What does Christ mean when He states that He is meek and humble of heart? We should first make clear what He did not mean. Such meekness and humility certainly cannot be identified with any kind of weakness or timidity – physical, mental, or spiritual. Christ fasted for forty days. He endured all the agonies of His Passion in loving obedience to His Father. He was fearless in confronting demons, including the intellectual and spiritual conceits of Satan himself. He boldly and with great mental authority demonstrated the truths of the Gospel to His enemies. He drove the money-changers out of the Temple. He was vehement, authoritative and assertive in everything that had to do with defending and teaching the ways and truths of God.

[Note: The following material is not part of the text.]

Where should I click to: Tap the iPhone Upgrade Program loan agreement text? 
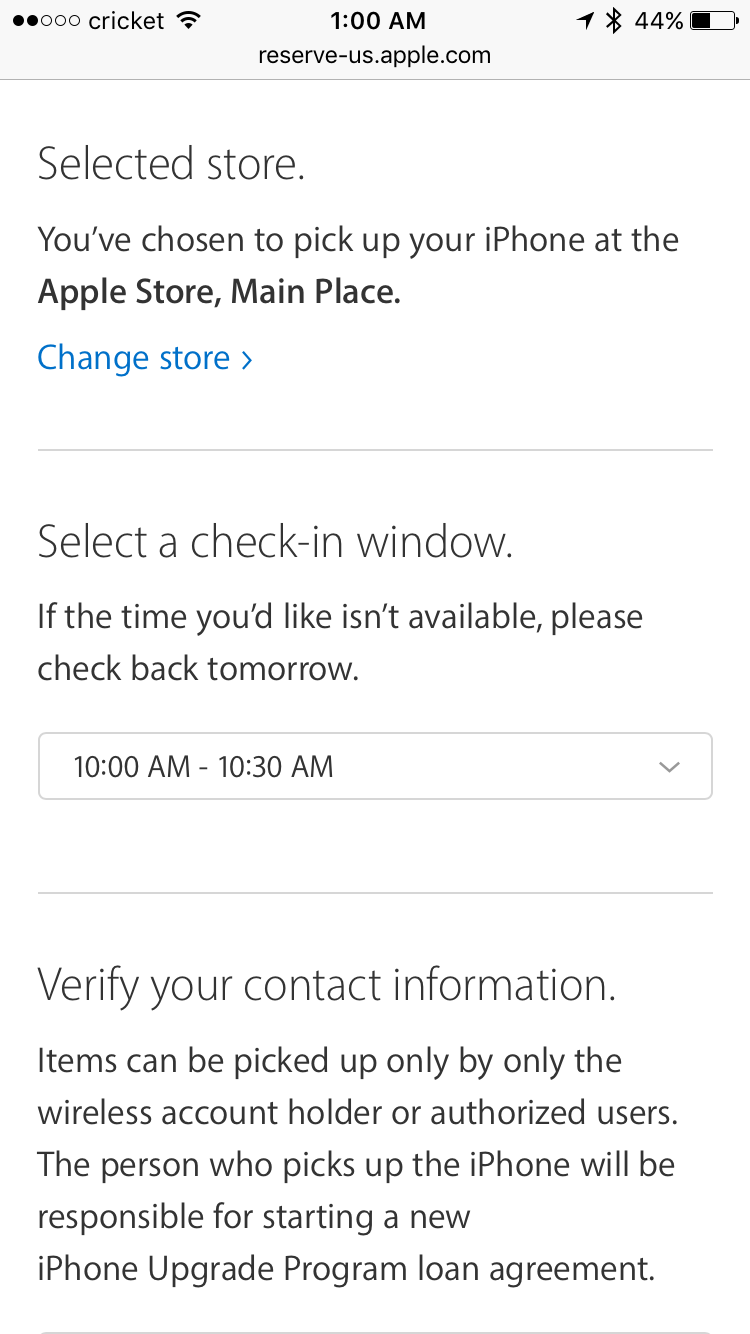tap(346, 1269)
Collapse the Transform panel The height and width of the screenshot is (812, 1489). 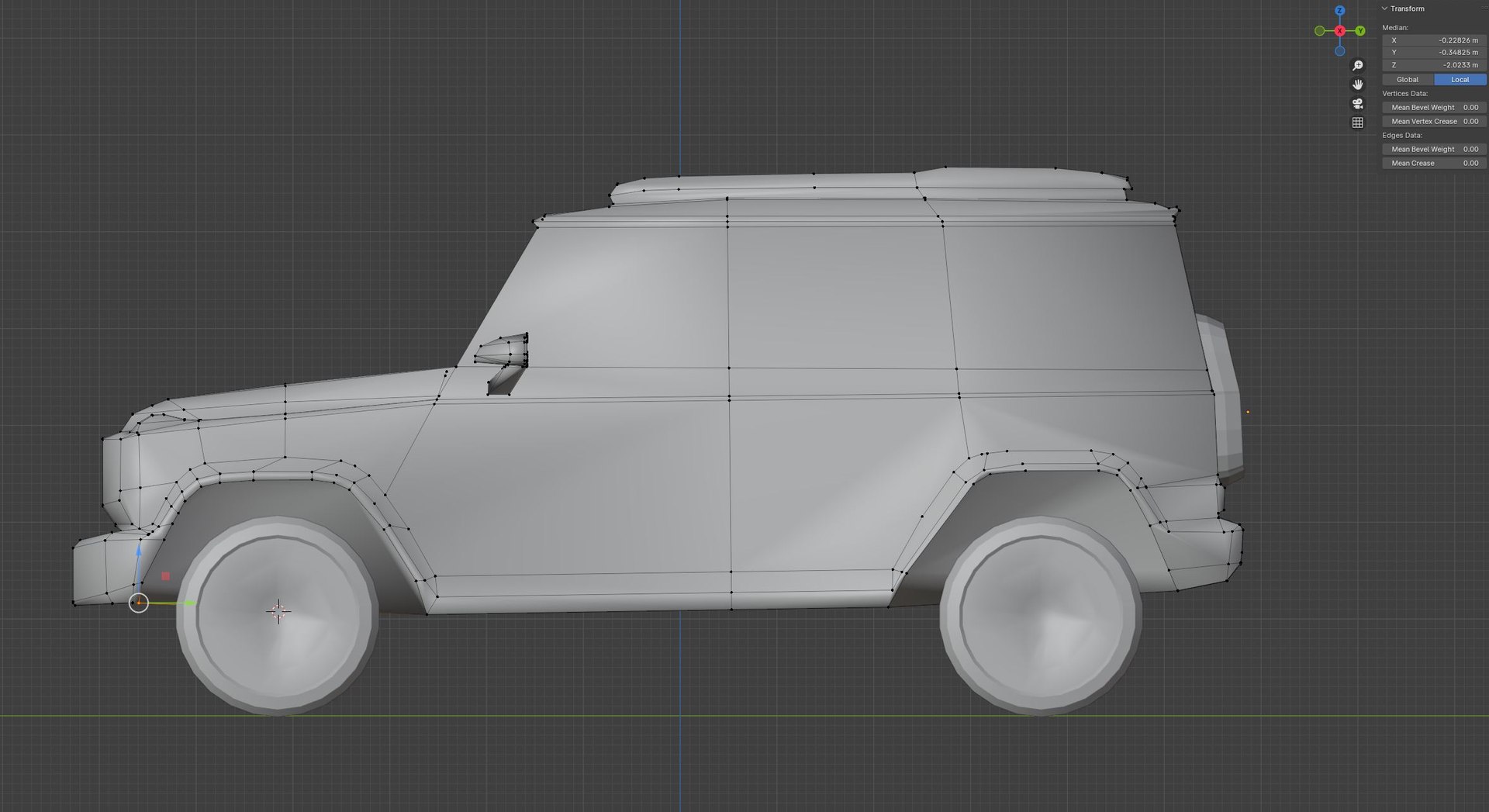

So wherein was Christ meek? In everything that had to do with His own human will: “He was offered because it was his own will, and he opened not his mouth.” (Isaias 53:7). Everything involving His own personal humanity on this earth was turned into an oblation, a sacrifice in love for the Father and in love of man: “there is no beauty in him nor comeliness: and we have seen him, and there was no sightliness, that we should be desirous of him.” At the supreme moment of the Passion of Christ, His love knew no return. Mankind, for whom He suffered, was not desirous of either His suffering or His love. There was no immediate reward, no “turning aside into one’s own way.” There was no other way than the will of God.

There are two forms of meekness which Christ practiced, and which we are therefore to imitate: meekness towards God, and meekness towards man. Certainly the clearest scriptural account of the first occurred during His Agony in the Garden when He said, “Father, if it be possible, let this chalice pass from me. Nevertheless, not as I will, but as thou will.” (Mt 26:39). Jesus’ human nature and will, suffering total repulsion at the thought and foreknowledge of the agony which He was to endure on the Cross, yet humbled Himself in total meekness and submission to the Will of the Father.

There are many passages in the Gospel which teach us to imitate this meekness towards God. Possibly the most penetrating is to be found among those parables which deal with what it means to be a true servant of God:

And the apostles said to the Lord: Increase our faith. And the Lord said: If you had faith like to a mustard seed, you might say to this mulberry tree, Be thou rooted up, and be thou transplanted into the sea: and it would obey you.

“But which of you having a servant ploughing, or feeding cattle, will say to him, when he is come from the field: Immediately go, sit down to meat: And will not rather say to him: Make ready my supper, and gird thyself, and serve me, whilst I eat and drink, and afterwards thou shalt eat and drink?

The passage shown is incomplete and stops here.